Исходный текст:
**********
14 декабря 2015Литература
198

Анна Наринская: «Доступ к буквам — это сила»

Глеб Морев поговорил с куратором выставки «200 ударов в минуту»

текст: Глеб Морев

15 декабря в Московском музее современного искусства на Петровке открывается подготовленная Политехническим музеем, ММСИ и Литературным музеем выставка «200 ударов в минуту. Пишущая машинка и сознание ХХ века». Глеб Морев попросил куратора выставки Анну Наринскую вспомнить о том, что значила пишущая машинка для русской культуры, и рассказать, как будет устроена выставка о ней.

— В вашем выставочном проекте интересно соединение пишущей машинки, которую мы все отлично помним, и музея. Вещь, что еще недавно была в нашем повседневном обиходе, была необходимым инструментом работы, спустя совсем непродолжительное время оказывается предметом музейной экспозиции. Насколько тяжело делать музейную выставку о предмете, который еще совсем недавно не имел музейного статуса?

— Тут два ответа. Один такой: очень легко! У большинства людей пишущая машинка — несмотря на то что порождала она не только, к примеру, прекрасные стихи и любовные письма, но и доносы и даже приказы о расстрелах — вызывает какой-то ностальгический пароксизм умиления.

Например, как только я эту выставку придумала, я решила опробовать свою идею на Александре Бродском, которого обязательно хотела видеть участником этой выставки. При этом я понимала, что мне придется его долго уговаривать, буквально умолять. А он вдруг говорит: «Ой, пишущая машинка, ах, помню, как я…» — и начинает предаваться воспоминаниям. И такова была реакция большинства людей, которых я просила что-то сделать: Кирила Асса и Нади Корбут, сделавших замечательный дизайн выставки, Алексея Айги, написавшего для нас музыку, художников, архивистов — всех. Так что привлечь участников было легко.

Другой ответ такой: очень трудно. Потому что, когда я предложила директору Политехнического музея Юлии Шахновской эту идею, она не только согласилась и как-то невероятно оперативно перевела меня из регистра интеллигентской болтовни в хоть какую-то конструктивность, но и забраковала мою первоначальную идею. У меня сначала была идея скорее небольшой инсталляции, а не выставки. Но Шахновская сказала, мол, делаем — так уж делаем.

А вот сделать большую, информационно содержательную выставку про пишущую машинку трудно. Потому что в ее случае бытовое от культурного отрывается с большим трудом. В некоторых случаях их не надо разрывать. Но в некоторых как раз надо. Наша выставка проходит в здании ММСИ на Петровке, это бывшая усадьба, там анфилада залов — и вот исключительно соблазнительной вещью было сделать декорацию коммуналки. Много разных комнат — и в каждой комнате декорация одного из видов бытования пишущей машинки. Здесь у нас кабинет писателя, здесь машбюро, здесь кабинет следователя… Был такой соблазн — сделать из этого такой аттракцион. Но наша задача все-таки совершенно другая. Мы говорим не о предмете быта, мы говорим об инструменте формирования культуры целого столетия.
**********
Данные набора:
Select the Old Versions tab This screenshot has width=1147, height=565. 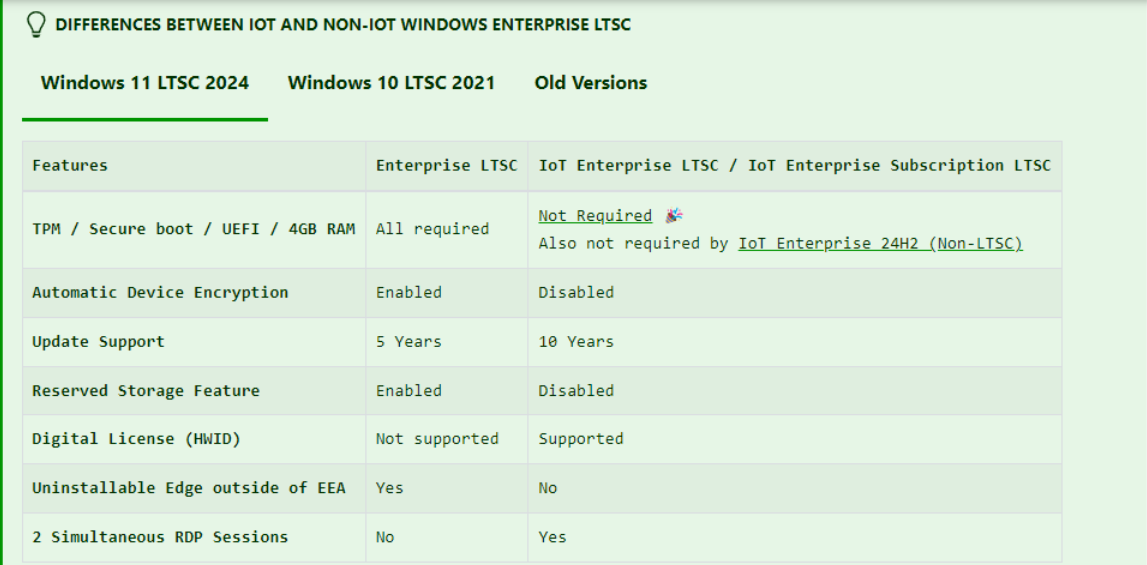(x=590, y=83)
**********
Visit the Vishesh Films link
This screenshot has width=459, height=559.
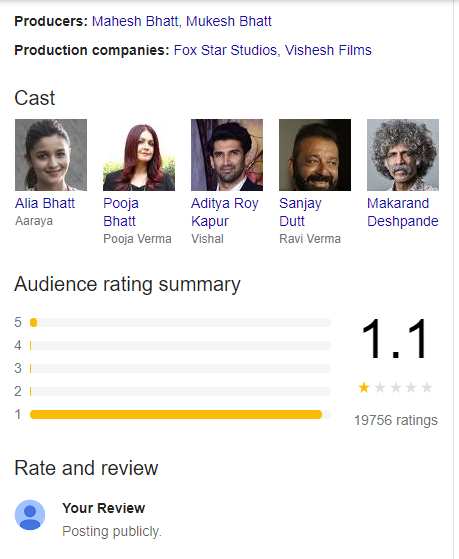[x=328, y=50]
**********
Задание A: Выведите из интервью о выставке пишущих машинок отрывок, начиная со слов «Глеб Морев поговорил» и заканчивая словами «имел музейного статуса?» включительно.
Задание B: Кто, согласно интервью о выставке пишущих машинок, написал для выставки музыку?
Задание C: Соответствуют ли интервью о выставке пишущих машинок следующие утверждения? (i) Выставка открывается 15 декабря в Московском музее современного искусства на Петровке. (ii) Первоначально Наринская задумывала большую выставку. (iii) Дизайн выставки сделал Александр Бродский. Для каждого ответьте «да» или «нет» и приведите решающие слова интервью в точности.

Полный ответ A:
Глеб Морев поговорил с куратором выставки «200 ударов в минуту»

текст: Глеб Морев

15 декабря в Московском музее современного искусства на Петровке открывается подготовленная Политехническим музеем, ММСИ и Литературным музеем выставка «200 ударов в минуту. Пишущая машинка и сознание ХХ века». Глеб Морев попросил куратора выставки Анну Наринскую вспомнить о том, что значила пишущая машинка для русской культуры, и рассказать, как будет устроена выставка о ней.

— В вашем выставочном проекте интересно соединение пишущей машинки, которую мы все отлично помним, и музея. Вещь, что еще недавно была в нашем повседневном обиходе, была необходимым инструментом работы, спустя совсем непродолжительное время оказывается предметом музейной экспозиции. Насколько тяжело делать музейную выставку о предмете, который еще совсем недавно не имел музейного статуса?

Полный ответ B: Алексей Айги.

Полный ответ C:
(i) Да: «15 декабря в Московском музее современного искусства на Петровке открывается».
(ii) Нет: «У меня сначала была идея скорее небольшой инсталляции, а не выставки».
(iii) Нет: «Кирила Асса и Нади Корбут, сделавших замечательный дизайн выставки».